Quelqu'un qui m'aime

Norbert Francis est un grand père apprécié de tous, il vit seul depuis qu’il a perdu sa femme il y a quelques années. Toutes les semaines, il lui porte un bouquet de roses et il lui écrit une lettre. Un matin, Norbert se réveille et le monde semble avoir changé autour de lui.

Mon projet de fin d’année de ma licence 3 professionnelle au sein de l’enseignement de L’ENSAV, fut la réalisation d’un court métrage. J’avais « carte blanche » concernant le sujet, ainsi, je me suis penché sur un sujet parfois tabou mais qui représentait une source d’inspiration pour ma part. Il n’est souvent pas gai d’aborder le thème de la mort, et c’est pour cela que je voulais le mettre en lumière dans cette réalisation.

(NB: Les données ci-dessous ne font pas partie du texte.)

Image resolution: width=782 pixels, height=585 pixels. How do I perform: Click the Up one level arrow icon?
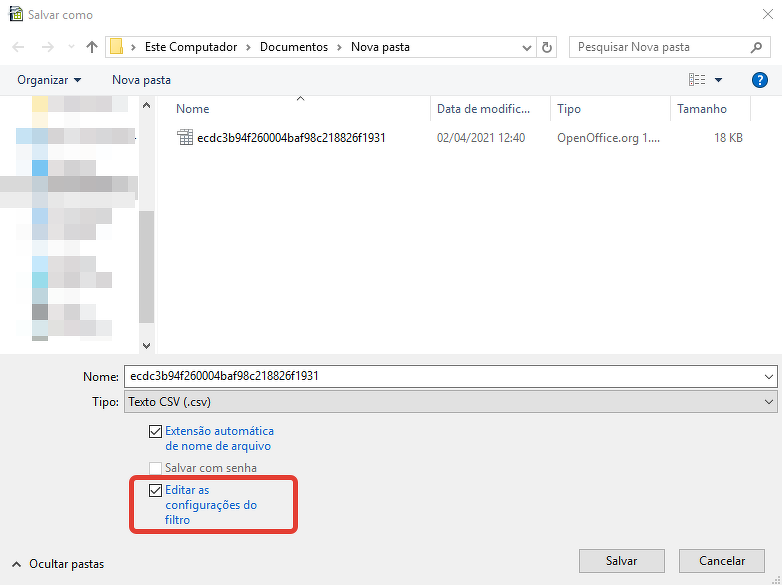tap(92, 47)
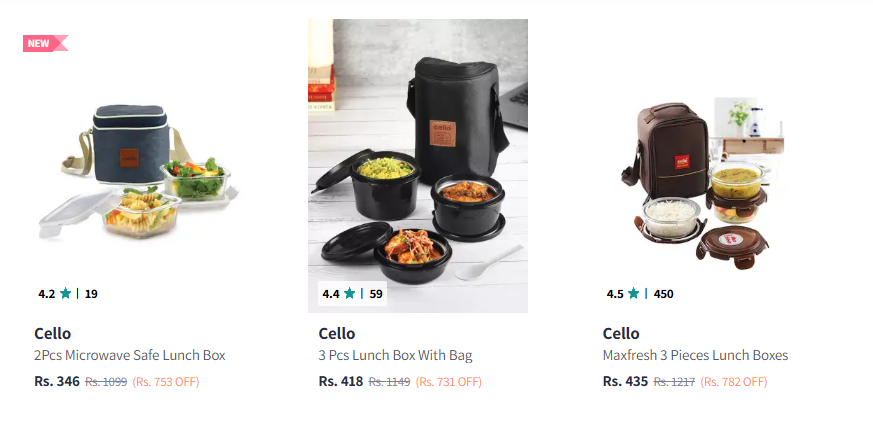
Task: Click the Rs. 346 price
Action: (57, 382)
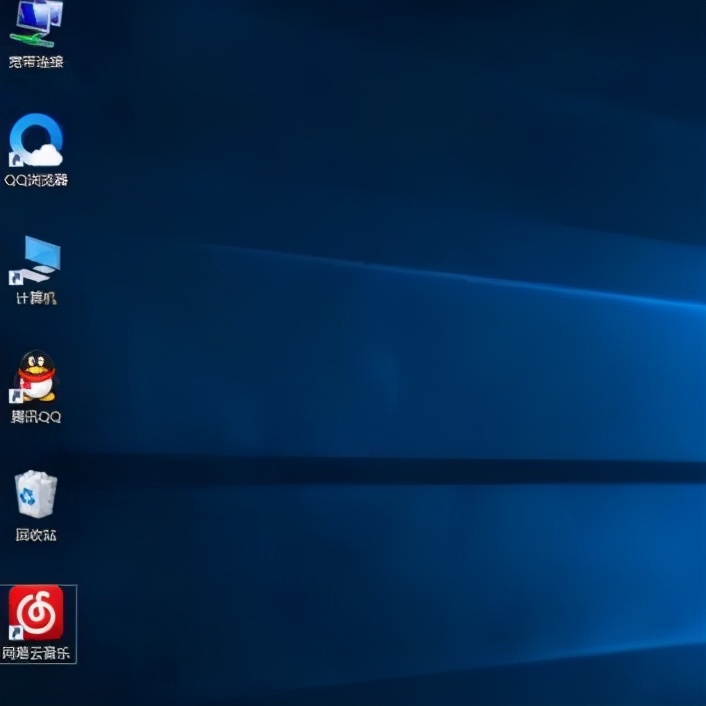This screenshot has height=706, width=706.
Task: Click the 回收站 recycle bin icon
Action: coord(36,494)
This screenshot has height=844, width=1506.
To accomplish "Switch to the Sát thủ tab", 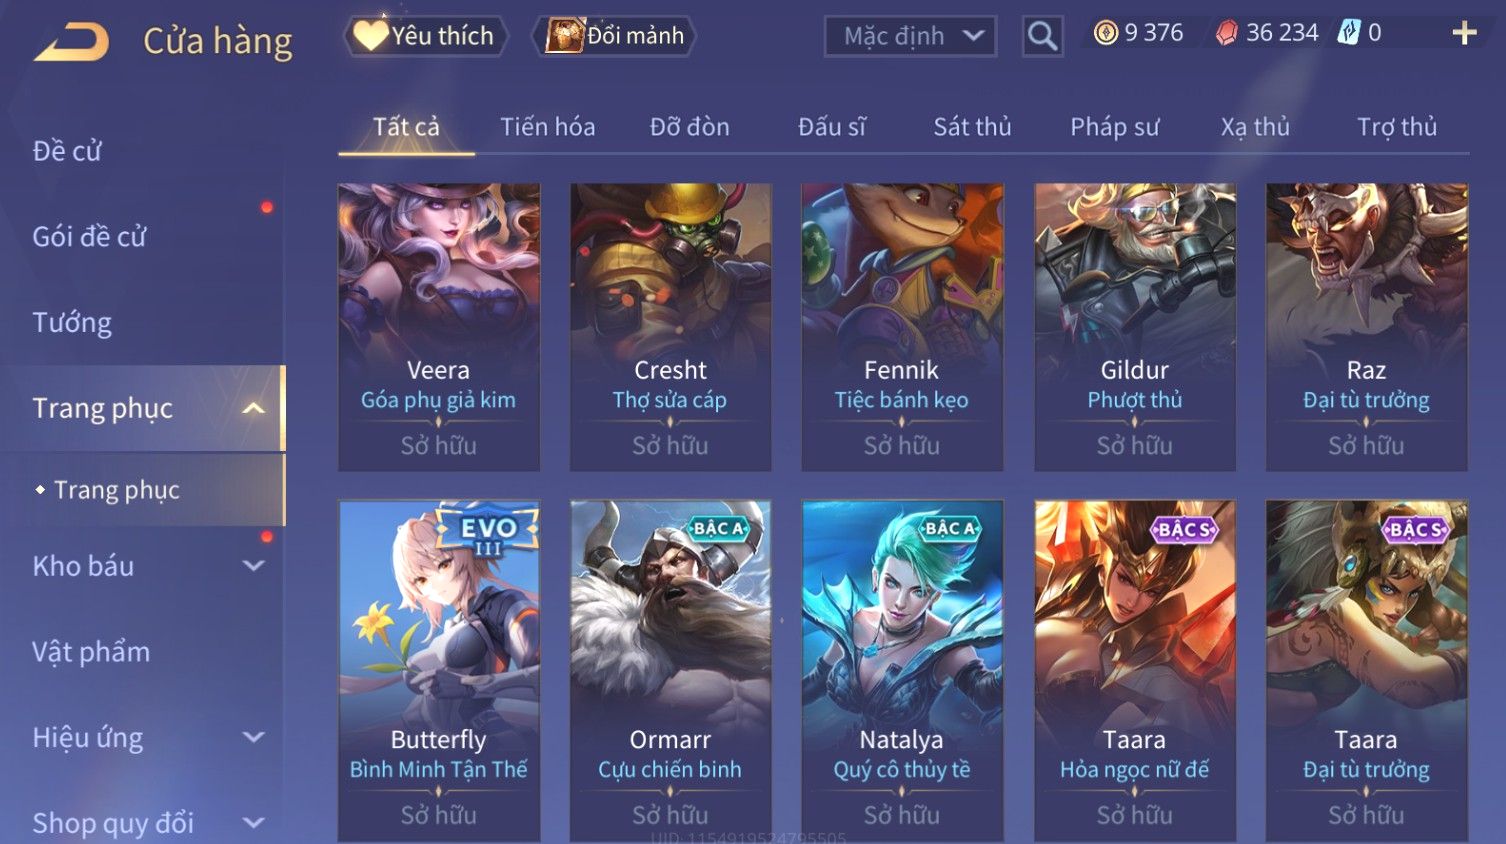I will click(972, 127).
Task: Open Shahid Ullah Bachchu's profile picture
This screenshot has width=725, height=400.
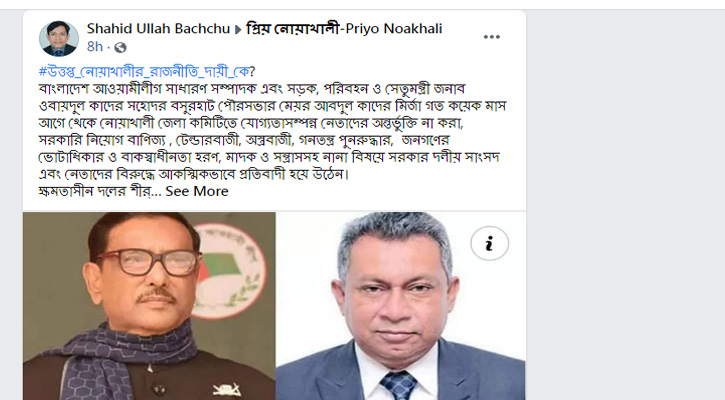Action: click(x=59, y=38)
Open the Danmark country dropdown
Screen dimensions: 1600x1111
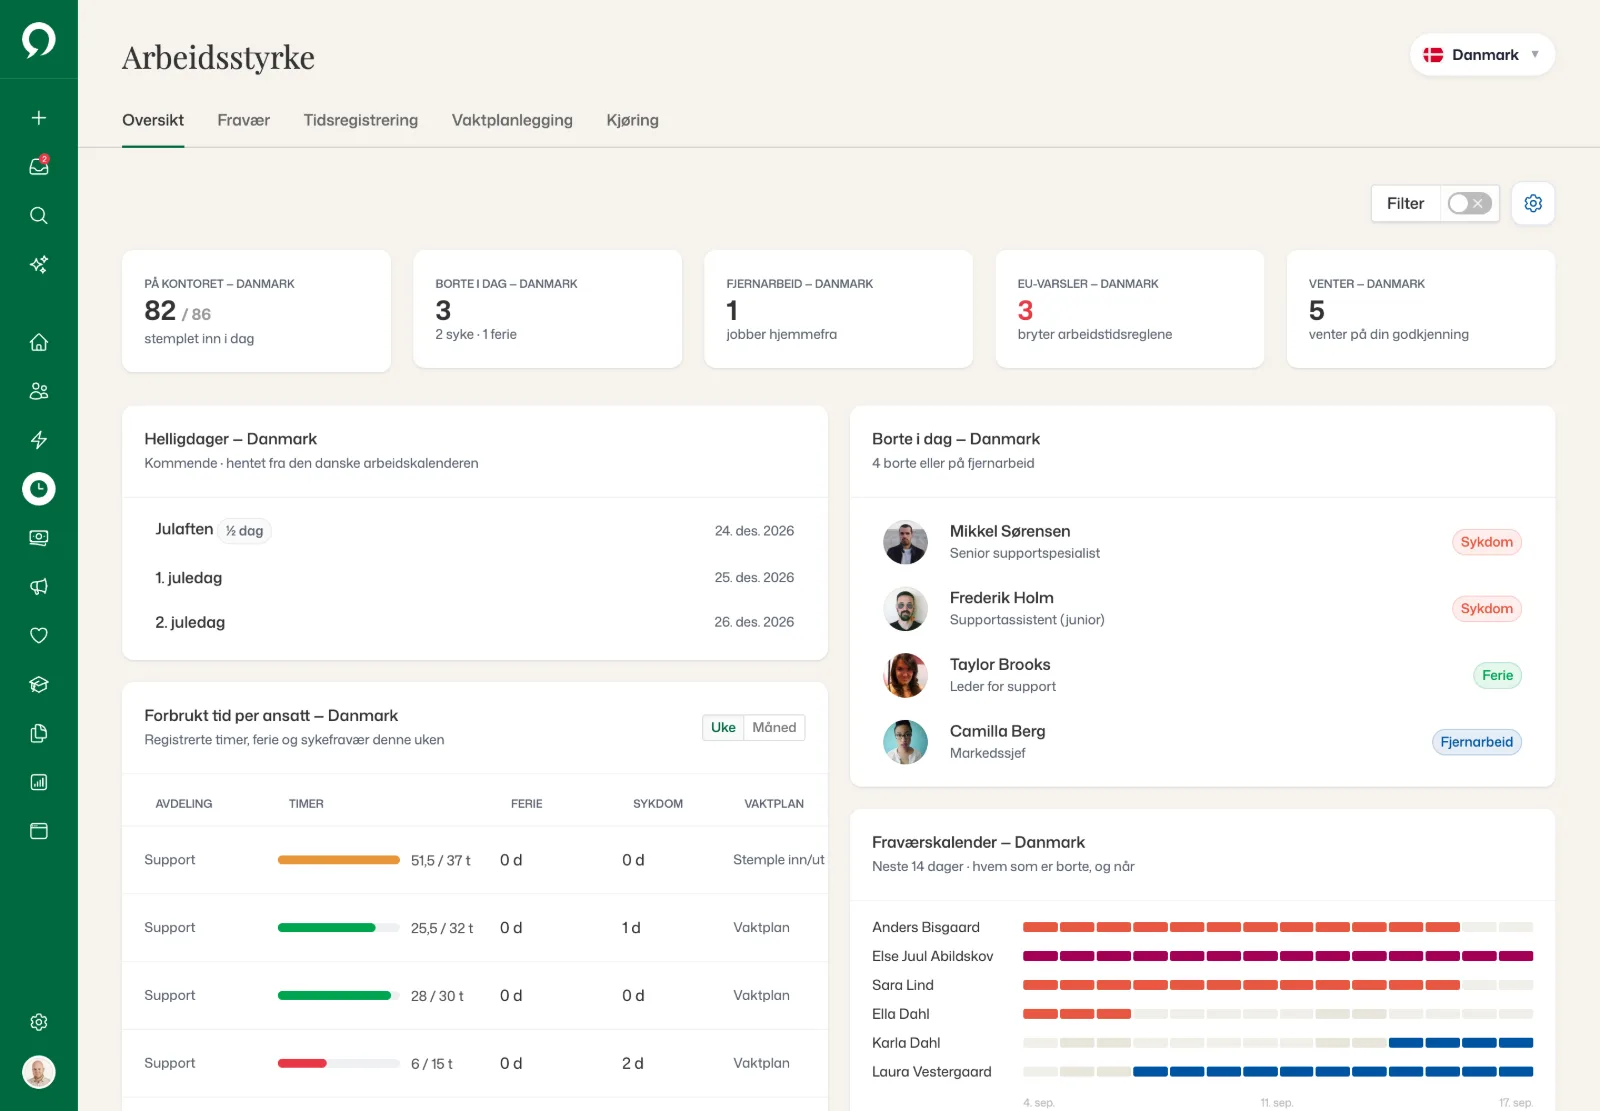coord(1482,55)
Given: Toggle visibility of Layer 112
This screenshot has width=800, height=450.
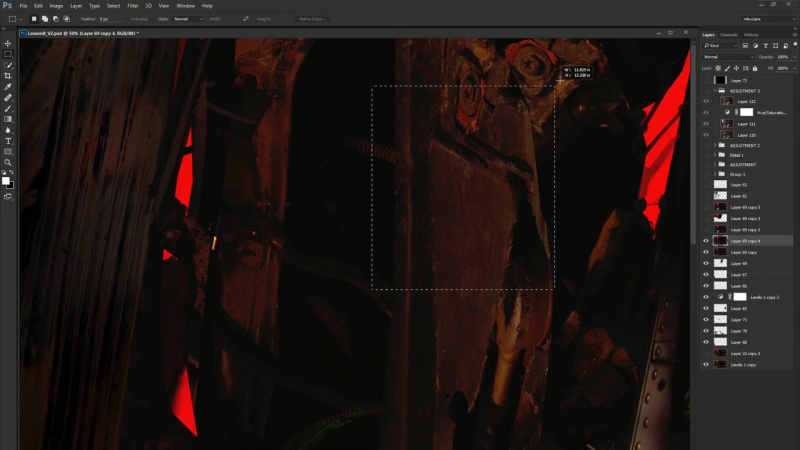Looking at the screenshot, I should click(706, 101).
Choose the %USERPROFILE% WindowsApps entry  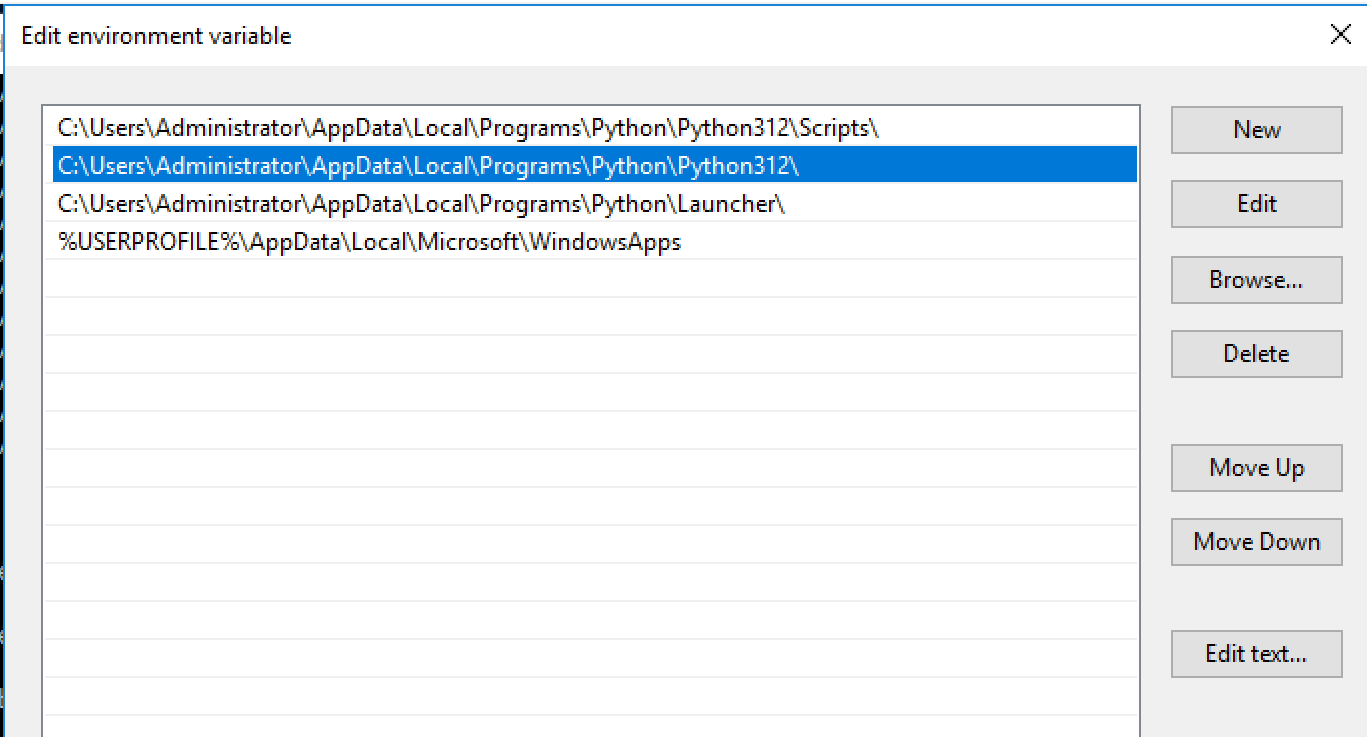point(369,242)
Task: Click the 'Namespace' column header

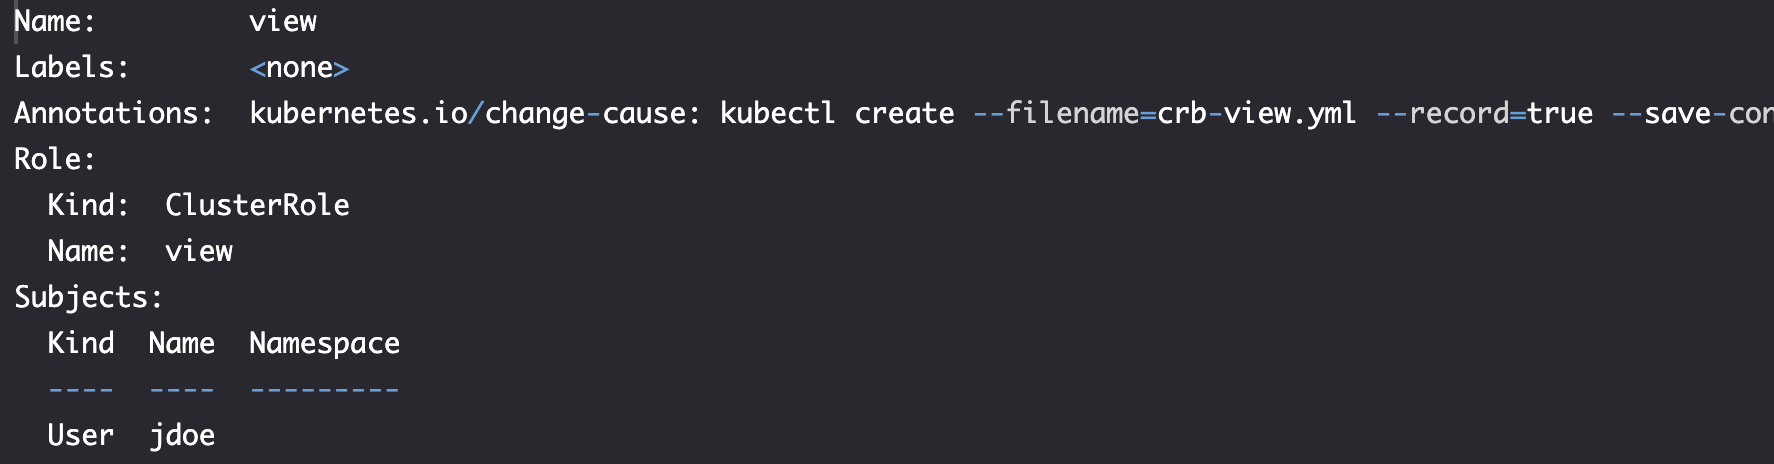Action: click(324, 343)
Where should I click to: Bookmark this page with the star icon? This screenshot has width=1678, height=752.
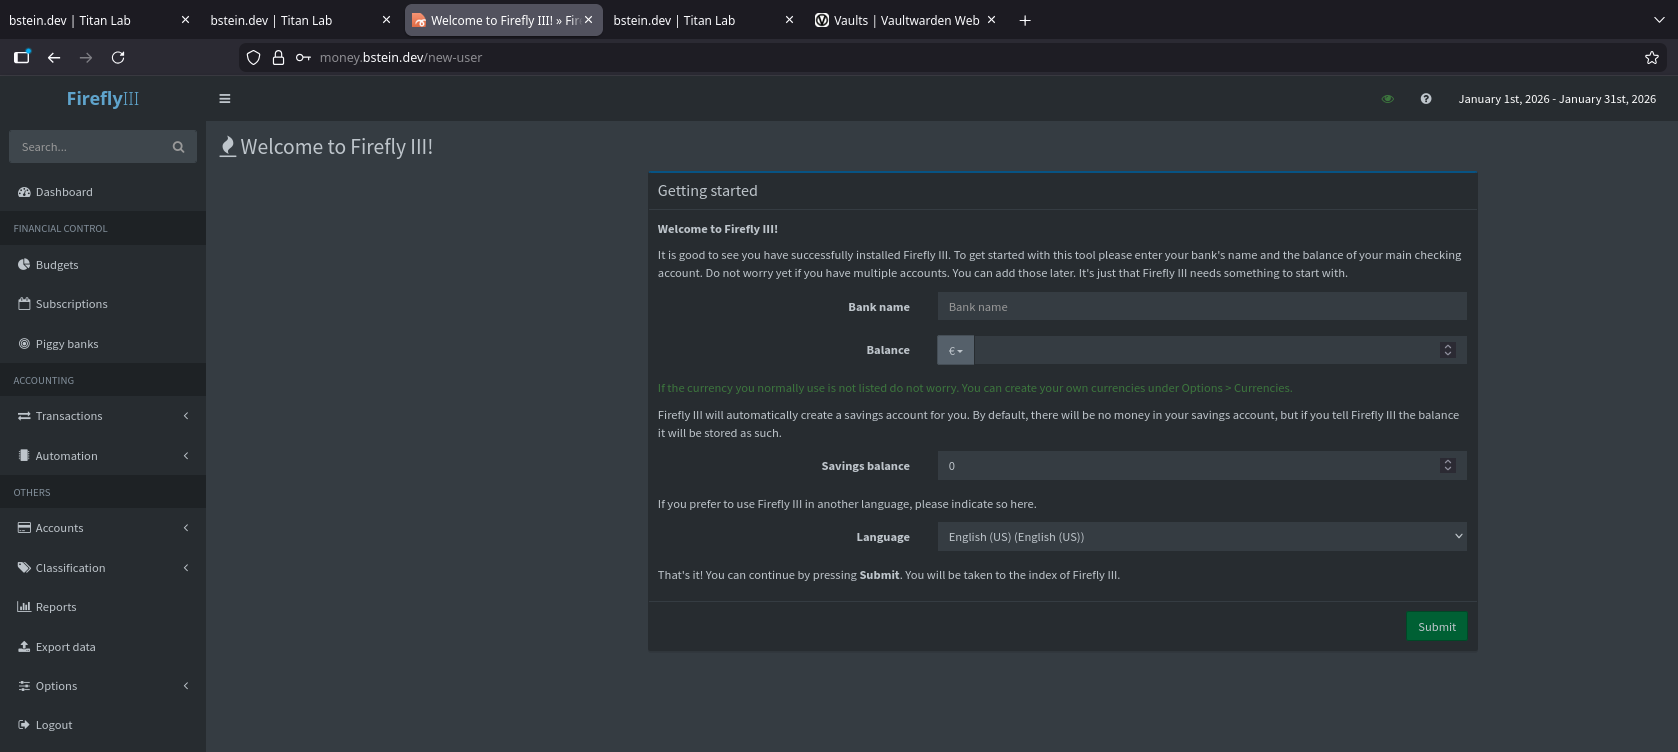click(1652, 58)
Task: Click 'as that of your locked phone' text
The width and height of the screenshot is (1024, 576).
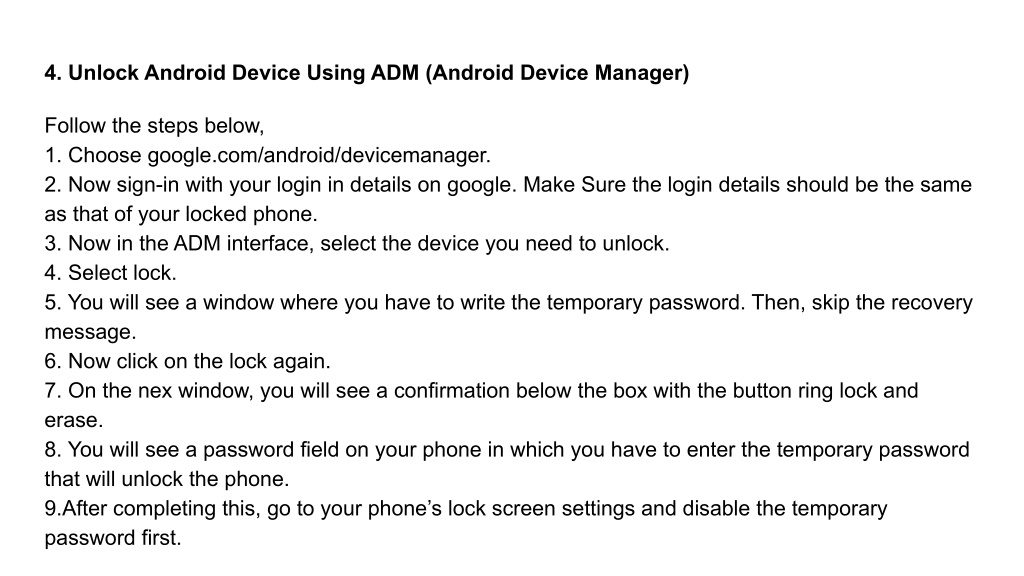Action: [x=181, y=214]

Intrigué par ce passage sans frontière réelle entre la vie et la mort, je me suis souvent demandé comment celui-ci se déroulait. Est-il brutal ? Doux ? Triste ? Apaisant ? Peu importe. Mon désir fut alors de mettre en scène cette situation de façon subtile, afin d’accompagner le public en douceur vers l’évidence de mon scénario. Offrir, aux yeux des spectateurs, une image paisible et réconfortante de ce passage vers l’au-delà, mêlant tendresse et amour perdu.

Par mes nombreux rôles de scénariste, réalisateur, monteur et cadreur, j’ai pu m’exprimer à travers ce court métrage. Jérémy Pétraszko m’a aidé à composer la musique, calibrée en fonction des scènes. Pour endosser le rôle principal, j’ai demandé à Monsieur Jean-Louis Augé, conservateur du Musée Goya à Castres de jouer ce personnage qui, au moment de notre rencontre, était évident qu’il lui sierait entièrement. Mon directeur de licence, Monsieur Alexandre Villaume Tylski fut un véritable conseillé pour cette réalisation et m’a suivi dans mes écris déjà bien définis.